### Try it:
The output must be the data, printed exactly as written.

### Dataset extract:
··········
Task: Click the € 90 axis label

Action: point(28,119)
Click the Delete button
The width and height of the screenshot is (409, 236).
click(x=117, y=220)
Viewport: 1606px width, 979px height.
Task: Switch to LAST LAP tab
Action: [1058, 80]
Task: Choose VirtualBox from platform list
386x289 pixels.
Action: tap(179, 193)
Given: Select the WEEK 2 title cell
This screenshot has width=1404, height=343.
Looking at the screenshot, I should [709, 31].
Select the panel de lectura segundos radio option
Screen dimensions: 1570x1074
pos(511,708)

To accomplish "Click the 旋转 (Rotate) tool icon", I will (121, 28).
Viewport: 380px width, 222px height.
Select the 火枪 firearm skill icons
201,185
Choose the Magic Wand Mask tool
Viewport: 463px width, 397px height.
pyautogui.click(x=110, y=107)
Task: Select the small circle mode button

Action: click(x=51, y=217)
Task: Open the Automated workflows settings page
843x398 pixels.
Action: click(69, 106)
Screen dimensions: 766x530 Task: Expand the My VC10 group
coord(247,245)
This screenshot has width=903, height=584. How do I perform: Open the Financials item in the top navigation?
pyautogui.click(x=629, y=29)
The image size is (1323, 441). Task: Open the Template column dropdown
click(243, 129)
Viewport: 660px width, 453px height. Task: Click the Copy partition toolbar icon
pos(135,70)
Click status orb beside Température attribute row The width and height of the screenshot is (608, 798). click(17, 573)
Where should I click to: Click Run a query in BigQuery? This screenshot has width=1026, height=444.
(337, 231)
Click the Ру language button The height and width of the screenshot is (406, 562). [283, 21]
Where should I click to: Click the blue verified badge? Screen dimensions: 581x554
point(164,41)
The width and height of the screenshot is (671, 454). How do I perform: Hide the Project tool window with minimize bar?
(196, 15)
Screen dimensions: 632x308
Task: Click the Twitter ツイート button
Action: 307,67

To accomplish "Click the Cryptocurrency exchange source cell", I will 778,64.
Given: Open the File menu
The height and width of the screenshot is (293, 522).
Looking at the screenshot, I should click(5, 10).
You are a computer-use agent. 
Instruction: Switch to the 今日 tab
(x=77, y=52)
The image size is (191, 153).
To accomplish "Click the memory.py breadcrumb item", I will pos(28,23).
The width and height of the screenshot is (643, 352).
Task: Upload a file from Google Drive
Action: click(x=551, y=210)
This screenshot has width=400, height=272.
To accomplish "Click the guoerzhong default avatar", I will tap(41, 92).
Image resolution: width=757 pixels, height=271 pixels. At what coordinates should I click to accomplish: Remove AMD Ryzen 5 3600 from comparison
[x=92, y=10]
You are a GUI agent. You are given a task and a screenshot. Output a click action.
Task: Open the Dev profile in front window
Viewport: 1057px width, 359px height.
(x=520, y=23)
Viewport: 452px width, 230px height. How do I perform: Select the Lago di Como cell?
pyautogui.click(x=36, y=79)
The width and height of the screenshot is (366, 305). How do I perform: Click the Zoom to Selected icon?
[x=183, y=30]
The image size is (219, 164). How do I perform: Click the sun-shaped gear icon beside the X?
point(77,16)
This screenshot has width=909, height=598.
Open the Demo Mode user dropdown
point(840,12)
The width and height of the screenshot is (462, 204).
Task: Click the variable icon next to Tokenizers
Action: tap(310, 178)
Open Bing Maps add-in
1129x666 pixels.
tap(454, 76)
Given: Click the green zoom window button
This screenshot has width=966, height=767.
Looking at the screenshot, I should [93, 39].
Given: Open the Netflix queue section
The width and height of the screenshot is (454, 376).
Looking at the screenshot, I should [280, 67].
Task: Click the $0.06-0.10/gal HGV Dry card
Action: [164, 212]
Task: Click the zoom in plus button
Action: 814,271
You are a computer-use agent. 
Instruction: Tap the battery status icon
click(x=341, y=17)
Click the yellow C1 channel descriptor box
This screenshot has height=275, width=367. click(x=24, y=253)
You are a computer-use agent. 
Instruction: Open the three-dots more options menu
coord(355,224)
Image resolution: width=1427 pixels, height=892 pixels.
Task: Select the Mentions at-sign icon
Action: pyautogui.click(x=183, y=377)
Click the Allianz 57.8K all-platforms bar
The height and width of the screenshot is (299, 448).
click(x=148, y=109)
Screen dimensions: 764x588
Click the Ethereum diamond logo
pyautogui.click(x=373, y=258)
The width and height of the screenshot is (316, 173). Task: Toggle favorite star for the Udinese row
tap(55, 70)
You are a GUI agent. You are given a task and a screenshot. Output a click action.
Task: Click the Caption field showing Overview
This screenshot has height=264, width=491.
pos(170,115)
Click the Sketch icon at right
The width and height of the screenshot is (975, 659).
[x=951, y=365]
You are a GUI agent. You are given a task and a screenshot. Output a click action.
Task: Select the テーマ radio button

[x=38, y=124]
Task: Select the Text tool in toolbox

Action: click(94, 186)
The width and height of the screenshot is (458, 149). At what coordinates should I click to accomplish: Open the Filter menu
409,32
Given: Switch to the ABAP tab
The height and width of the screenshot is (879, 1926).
··········
### Answer box:
Task: Click the € 90 axis label

Action: point(28,119)
Click the Delete button
The width and height of the screenshot is (409, 236).
click(x=117, y=220)
Viewport: 1606px width, 979px height.
Task: Switch to LAST LAP tab
Action: [1058, 80]
Task: Choose VirtualBox from platform list
386x289 pixels.
Action: tap(179, 193)
Given: Select the WEEK 2 title cell
This screenshot has width=1404, height=343.
Looking at the screenshot, I should [709, 31].
Select the panel de lectura segundos radio option
Screen dimensions: 1570x1074
pos(511,708)

To accomplish "Click the 旋转 (Rotate) tool icon", I will (121, 28).
Viewport: 380px width, 222px height.
Select the 火枪 firearm skill icons
201,185
Choose the Magic Wand Mask tool
Viewport: 463px width, 397px height.
pyautogui.click(x=110, y=107)
Task: Select the small circle mode button

Action: click(x=51, y=217)
Task: Open the Automated workflows settings page
843x398 pixels.
Action: click(69, 106)
Screen dimensions: 766x530 Task: Expand the My VC10 group
coord(247,245)
This screenshot has width=903, height=584. How do I perform: Open the Financials item in the top navigation?
pyautogui.click(x=629, y=29)
The image size is (1323, 441). Task: Open the Template column dropdown
click(243, 129)
Viewport: 660px width, 453px height. Task: Click the Copy partition toolbar icon
pos(135,70)
Click status orb beside Température attribute row The width and height of the screenshot is (608, 798). click(17, 573)
Where should I click to: Click Run a query in BigQuery? This screenshot has width=1026, height=444.
(337, 231)
Click the Ру language button The height and width of the screenshot is (406, 562). [283, 21]
Where should I click to: Click the blue verified badge? Screen dimensions: 581x554
point(164,41)
The width and height of the screenshot is (671, 454). How do I perform: Hide the Project tool window with minimize bar?
(196, 15)
Screen dimensions: 632x308
Task: Click the Twitter ツイート button
Action: 307,67

To accomplish "Click the Cryptocurrency exchange source cell", I will 778,64.
Given: Open the File menu
The height and width of the screenshot is (293, 522).
Looking at the screenshot, I should click(5, 10).
You are a computer-use agent. 
Instruction: Switch to the 今日 tab
(x=77, y=52)
The image size is (191, 153).
To accomplish "Click the memory.py breadcrumb item", I will pos(28,23).
The width and height of the screenshot is (643, 352).
Task: Upload a file from Google Drive
Action: click(x=551, y=210)
This screenshot has width=400, height=272.
To accomplish "Click the guoerzhong default avatar", I will tap(41, 92).
Image resolution: width=757 pixels, height=271 pixels. At what coordinates should I click to accomplish: Remove AMD Ryzen 5 3600 from comparison
[x=92, y=10]
You are a GUI agent. You are given a task and a screenshot. Output a click action.
Task: Open the Dev profile in front window
Viewport: 1057px width, 359px height.
(x=520, y=23)
Viewport: 452px width, 230px height. How do I perform: Select the Lago di Como cell?
pyautogui.click(x=36, y=79)
The width and height of the screenshot is (366, 305). How do I perform: Click the Zoom to Selected icon?
[x=183, y=30]
The image size is (219, 164). How do I perform: Click the sun-shaped gear icon beside the X?
point(77,16)
This screenshot has width=909, height=598.
Open the Demo Mode user dropdown
point(840,12)
The width and height of the screenshot is (462, 204).
Task: Click the variable icon next to Tokenizers
Action: tap(310, 178)
Open Bing Maps add-in
1129x666 pixels.
tap(454, 76)
Given: Click the green zoom window button
This screenshot has width=966, height=767.
Looking at the screenshot, I should [93, 39].
Given: Open the Netflix queue section
The width and height of the screenshot is (454, 376).
Looking at the screenshot, I should [280, 67].
Task: Click the $0.06-0.10/gal HGV Dry card
Action: [164, 212]
Task: Click the zoom in plus button
Action: 814,271
You are a computer-use agent. 
Instruction: Tap the battery status icon
click(x=341, y=17)
Click the yellow C1 channel descriptor box
This screenshot has height=275, width=367. click(x=24, y=253)
You are a computer-use agent. 
Instruction: Open the three-dots more options menu
coord(355,224)
Image resolution: width=1427 pixels, height=892 pixels.
Task: Select the Mentions at-sign icon
Action: pyautogui.click(x=183, y=377)
Click the Allianz 57.8K all-platforms bar
The height and width of the screenshot is (299, 448).
click(x=148, y=109)
Screen dimensions: 764x588
Click the Ethereum diamond logo
pyautogui.click(x=373, y=258)
The width and height of the screenshot is (316, 173). Task: Toggle favorite star for the Udinese row
tap(55, 70)
You are a GUI agent. You are given a task and a screenshot. Output a click action.
Task: Click the Caption field showing Overview
This screenshot has height=264, width=491.
pos(170,115)
Click the Sketch icon at right
The width and height of the screenshot is (975, 659).
[x=951, y=365]
You are a GUI agent. You are given a task and a screenshot. Output a click action.
Task: Select the テーマ radio button

[x=38, y=124]
Task: Select the Text tool in toolbox

Action: click(94, 186)
The width and height of the screenshot is (458, 149). At what coordinates should I click to accomplish: Open the Filter menu
409,32
Given: Switch to the ABAP tab
The height and width of the screenshot is (879, 1926).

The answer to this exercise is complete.